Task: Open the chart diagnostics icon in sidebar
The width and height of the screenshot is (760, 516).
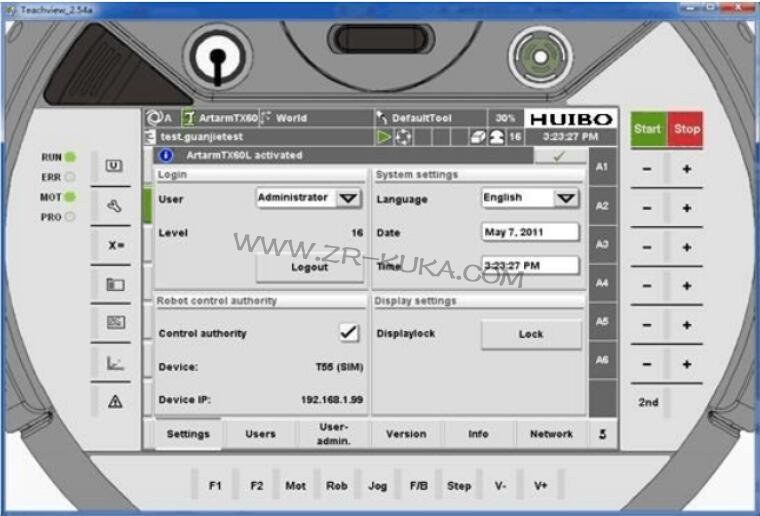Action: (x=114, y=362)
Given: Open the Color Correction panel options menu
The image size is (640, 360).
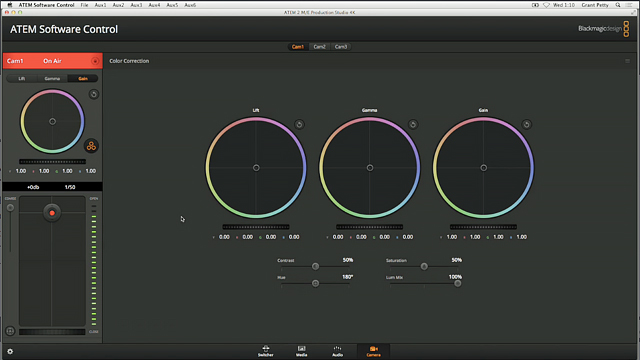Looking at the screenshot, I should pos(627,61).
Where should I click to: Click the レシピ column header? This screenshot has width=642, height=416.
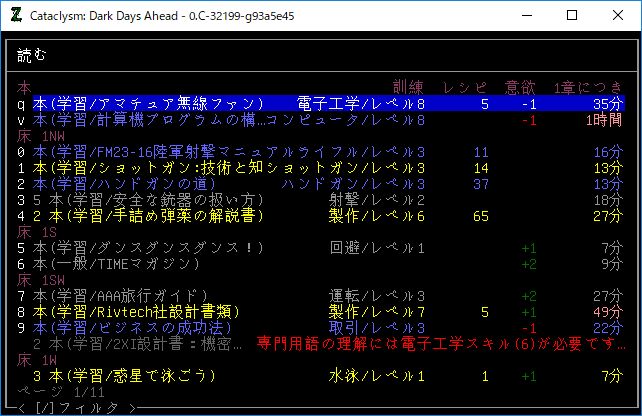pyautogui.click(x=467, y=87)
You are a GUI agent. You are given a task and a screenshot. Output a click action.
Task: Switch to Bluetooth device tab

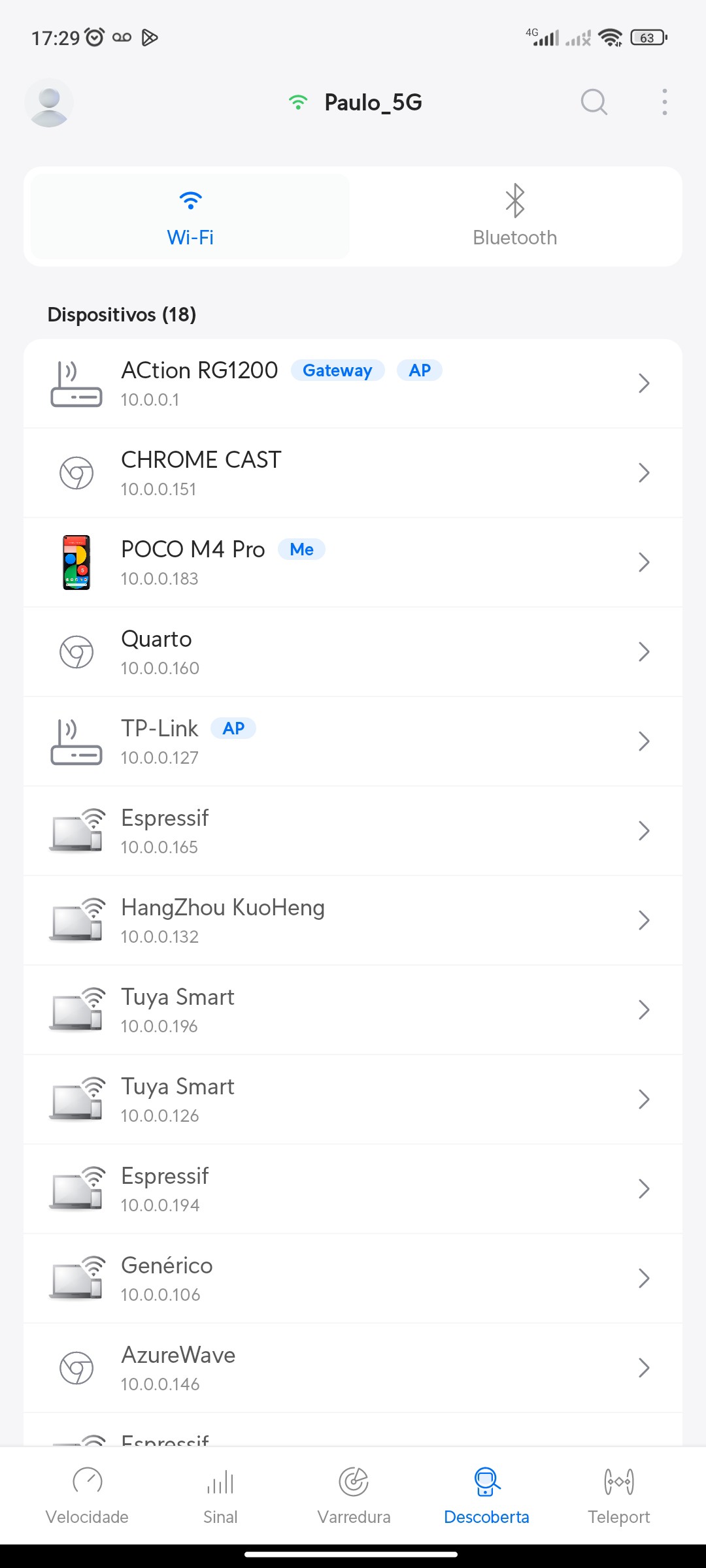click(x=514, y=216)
--
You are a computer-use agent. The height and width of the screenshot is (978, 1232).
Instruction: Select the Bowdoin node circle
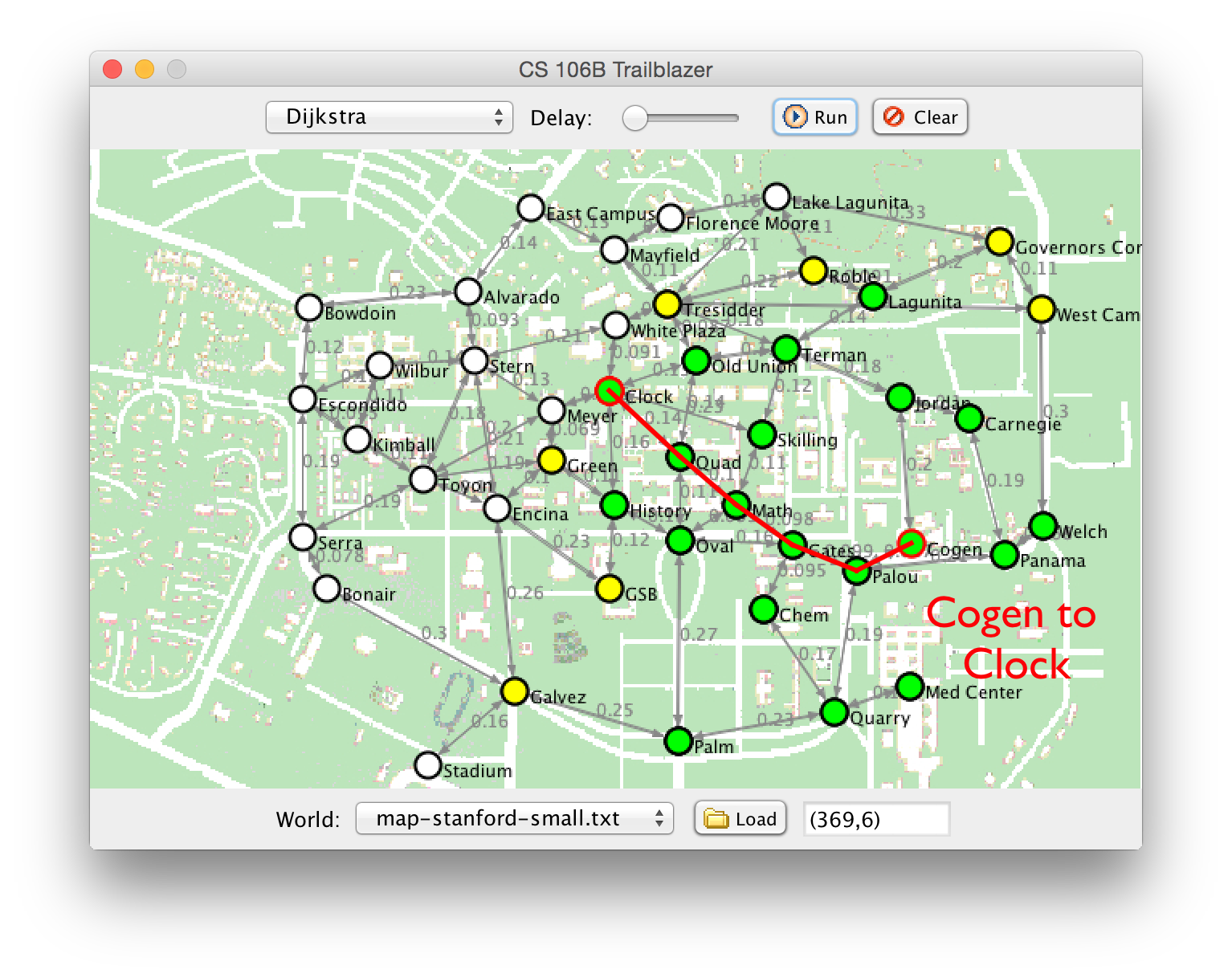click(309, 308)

Work to do: Retype the entries from the line with "Task: Open the" to the line with "click(x=514, y=216)", leaving the pictures out of your answer.

Full answer:
Task: Open the chart diagnostics icon in sidebar
The width and height of the screenshot is (760, 516).
Action: (x=114, y=362)
Given: Open the Color Correction panel options menu
The image size is (640, 360).
Looking at the screenshot, I should pos(627,61).
Where should I click to: Click the レシピ column header? This screenshot has width=642, height=416.
pyautogui.click(x=467, y=87)
You are a GUI agent. You are given a task and a screenshot. Output a click action.
Task: Switch to Bluetooth device tab

click(x=514, y=216)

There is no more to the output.